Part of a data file

· · · · · · ·

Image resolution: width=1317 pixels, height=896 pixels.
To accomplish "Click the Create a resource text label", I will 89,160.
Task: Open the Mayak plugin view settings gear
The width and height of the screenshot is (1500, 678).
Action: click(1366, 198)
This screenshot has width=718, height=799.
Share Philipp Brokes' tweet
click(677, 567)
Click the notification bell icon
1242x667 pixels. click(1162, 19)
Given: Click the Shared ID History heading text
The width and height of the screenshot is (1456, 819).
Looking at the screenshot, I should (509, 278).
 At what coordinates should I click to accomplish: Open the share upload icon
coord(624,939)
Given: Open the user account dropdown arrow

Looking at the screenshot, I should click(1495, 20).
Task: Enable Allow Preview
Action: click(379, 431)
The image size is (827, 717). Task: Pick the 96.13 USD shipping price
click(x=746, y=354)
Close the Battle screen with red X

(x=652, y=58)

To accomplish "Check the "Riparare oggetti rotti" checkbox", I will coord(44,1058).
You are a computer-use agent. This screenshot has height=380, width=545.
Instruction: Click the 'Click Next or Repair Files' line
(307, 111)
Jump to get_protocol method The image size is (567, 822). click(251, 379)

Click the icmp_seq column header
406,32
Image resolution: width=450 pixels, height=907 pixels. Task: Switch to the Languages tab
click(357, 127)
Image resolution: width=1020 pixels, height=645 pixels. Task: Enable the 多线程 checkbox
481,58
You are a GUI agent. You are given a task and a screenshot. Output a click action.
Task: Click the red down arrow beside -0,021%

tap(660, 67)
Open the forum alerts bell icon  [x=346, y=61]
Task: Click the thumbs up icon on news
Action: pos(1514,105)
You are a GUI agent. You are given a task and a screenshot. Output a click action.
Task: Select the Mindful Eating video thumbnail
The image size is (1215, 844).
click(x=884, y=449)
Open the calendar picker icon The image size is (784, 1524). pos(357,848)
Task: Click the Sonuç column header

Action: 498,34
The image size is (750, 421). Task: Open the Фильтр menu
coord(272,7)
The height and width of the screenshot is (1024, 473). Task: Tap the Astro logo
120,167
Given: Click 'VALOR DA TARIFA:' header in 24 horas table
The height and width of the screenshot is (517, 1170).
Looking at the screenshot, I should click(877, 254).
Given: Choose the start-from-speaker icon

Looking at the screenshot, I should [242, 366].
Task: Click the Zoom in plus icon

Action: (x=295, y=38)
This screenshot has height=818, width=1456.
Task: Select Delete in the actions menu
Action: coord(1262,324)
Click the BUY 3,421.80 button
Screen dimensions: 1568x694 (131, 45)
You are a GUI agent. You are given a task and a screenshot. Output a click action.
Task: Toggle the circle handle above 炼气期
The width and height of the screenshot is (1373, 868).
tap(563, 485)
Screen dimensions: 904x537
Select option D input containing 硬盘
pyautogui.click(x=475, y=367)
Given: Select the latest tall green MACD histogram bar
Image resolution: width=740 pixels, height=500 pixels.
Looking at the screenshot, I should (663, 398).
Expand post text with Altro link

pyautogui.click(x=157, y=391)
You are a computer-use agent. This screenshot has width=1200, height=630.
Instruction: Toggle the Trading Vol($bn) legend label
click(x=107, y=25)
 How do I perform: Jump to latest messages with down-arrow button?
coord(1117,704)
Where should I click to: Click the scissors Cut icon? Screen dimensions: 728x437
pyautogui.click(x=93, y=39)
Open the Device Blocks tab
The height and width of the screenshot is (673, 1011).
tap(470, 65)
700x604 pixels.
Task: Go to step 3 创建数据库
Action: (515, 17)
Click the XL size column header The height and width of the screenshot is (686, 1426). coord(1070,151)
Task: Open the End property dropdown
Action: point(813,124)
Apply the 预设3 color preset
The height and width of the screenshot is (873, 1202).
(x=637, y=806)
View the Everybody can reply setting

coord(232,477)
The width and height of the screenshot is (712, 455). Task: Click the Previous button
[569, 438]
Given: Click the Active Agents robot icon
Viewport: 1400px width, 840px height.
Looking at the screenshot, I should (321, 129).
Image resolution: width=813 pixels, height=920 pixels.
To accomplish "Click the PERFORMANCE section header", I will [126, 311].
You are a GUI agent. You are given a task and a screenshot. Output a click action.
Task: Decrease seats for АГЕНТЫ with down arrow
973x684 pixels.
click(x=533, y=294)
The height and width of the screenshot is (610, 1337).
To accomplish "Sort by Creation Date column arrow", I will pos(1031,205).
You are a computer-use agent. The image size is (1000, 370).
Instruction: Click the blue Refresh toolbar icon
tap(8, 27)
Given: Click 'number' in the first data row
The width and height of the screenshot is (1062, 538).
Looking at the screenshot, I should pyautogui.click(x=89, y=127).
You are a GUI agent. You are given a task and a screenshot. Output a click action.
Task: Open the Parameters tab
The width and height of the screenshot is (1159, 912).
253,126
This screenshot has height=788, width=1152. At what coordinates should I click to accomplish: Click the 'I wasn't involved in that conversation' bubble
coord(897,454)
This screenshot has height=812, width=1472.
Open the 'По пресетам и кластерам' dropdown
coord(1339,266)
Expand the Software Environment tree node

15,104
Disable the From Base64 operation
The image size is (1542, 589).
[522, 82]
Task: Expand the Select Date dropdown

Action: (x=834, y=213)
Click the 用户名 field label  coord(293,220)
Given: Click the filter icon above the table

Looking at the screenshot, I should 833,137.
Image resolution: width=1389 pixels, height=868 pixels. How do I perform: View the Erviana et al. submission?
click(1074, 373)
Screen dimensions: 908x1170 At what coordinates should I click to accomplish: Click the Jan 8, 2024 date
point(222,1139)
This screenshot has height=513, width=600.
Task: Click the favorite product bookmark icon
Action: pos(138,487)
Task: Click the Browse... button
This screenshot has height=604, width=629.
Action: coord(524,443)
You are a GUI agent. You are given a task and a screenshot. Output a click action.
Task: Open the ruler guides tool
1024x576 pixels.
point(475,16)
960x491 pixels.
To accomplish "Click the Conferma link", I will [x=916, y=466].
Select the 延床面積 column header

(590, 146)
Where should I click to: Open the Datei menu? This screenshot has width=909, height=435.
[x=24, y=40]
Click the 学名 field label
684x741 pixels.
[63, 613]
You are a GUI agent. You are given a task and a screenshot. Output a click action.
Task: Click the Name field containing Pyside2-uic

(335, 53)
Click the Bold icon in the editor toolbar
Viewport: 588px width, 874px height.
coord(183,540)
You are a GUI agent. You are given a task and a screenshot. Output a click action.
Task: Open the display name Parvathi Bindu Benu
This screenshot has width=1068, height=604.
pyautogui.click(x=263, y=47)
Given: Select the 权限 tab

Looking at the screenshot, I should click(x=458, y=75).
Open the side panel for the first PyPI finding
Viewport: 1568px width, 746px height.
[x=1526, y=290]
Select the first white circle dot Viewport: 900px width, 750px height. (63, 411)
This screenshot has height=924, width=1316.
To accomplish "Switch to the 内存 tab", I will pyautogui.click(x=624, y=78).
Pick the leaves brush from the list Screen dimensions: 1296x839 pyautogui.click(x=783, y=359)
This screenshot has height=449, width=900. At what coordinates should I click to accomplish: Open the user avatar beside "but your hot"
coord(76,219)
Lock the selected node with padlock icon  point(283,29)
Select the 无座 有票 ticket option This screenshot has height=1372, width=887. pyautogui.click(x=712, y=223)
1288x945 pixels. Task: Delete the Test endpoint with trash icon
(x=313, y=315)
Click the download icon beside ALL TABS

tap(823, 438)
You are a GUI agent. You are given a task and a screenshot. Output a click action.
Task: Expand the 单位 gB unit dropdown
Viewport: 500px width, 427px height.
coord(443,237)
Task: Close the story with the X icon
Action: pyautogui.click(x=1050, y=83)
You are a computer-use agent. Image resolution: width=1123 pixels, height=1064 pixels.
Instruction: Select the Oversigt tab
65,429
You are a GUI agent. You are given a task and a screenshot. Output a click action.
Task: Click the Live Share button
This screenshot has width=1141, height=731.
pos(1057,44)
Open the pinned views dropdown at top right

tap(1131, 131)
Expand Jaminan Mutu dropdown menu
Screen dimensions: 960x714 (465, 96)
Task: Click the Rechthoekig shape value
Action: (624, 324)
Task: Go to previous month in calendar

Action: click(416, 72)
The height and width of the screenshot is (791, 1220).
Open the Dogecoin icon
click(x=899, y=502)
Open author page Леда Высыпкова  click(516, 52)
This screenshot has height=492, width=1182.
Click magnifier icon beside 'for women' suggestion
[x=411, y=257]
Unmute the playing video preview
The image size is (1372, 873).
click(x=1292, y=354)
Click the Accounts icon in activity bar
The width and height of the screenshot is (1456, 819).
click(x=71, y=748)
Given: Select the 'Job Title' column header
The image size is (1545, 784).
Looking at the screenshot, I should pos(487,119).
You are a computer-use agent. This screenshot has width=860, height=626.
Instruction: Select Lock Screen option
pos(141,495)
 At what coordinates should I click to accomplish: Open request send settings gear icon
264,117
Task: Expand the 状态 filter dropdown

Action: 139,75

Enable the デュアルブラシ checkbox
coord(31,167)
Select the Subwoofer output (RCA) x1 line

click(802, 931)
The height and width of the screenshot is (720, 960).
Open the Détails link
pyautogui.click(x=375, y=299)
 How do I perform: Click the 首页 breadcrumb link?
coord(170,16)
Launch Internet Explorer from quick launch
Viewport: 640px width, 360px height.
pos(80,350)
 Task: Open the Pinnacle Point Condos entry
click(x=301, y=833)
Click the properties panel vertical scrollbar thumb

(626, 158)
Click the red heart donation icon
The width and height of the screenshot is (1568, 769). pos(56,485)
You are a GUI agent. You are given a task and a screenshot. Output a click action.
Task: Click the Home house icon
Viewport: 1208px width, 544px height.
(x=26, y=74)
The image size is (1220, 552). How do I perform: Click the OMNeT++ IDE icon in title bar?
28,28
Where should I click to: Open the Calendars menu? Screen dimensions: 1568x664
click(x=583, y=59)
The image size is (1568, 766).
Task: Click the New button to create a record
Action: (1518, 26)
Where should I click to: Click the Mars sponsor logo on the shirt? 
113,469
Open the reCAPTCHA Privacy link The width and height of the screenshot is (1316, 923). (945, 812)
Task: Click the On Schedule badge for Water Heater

· · · · · · ·

Change "screenshot" to "screen capture" in the part of the records that runs from the start through the line containing "1242x667 pixels. click(1162, 19)", keeping everything else the same. Give only those lines.

SOLUTION BELOW:
Image resolution: width=1317 pixels, height=896 pixels.
To accomplish "Click the Create a resource text label", I will 89,160.
Task: Open the Mayak plugin view settings gear
The width and height of the screen capture is (1500, 678).
Action: click(1366, 198)
This screen capture has width=718, height=799.
Share Philipp Brokes' tweet
click(677, 567)
Click the notification bell icon
1242x667 pixels. click(1162, 19)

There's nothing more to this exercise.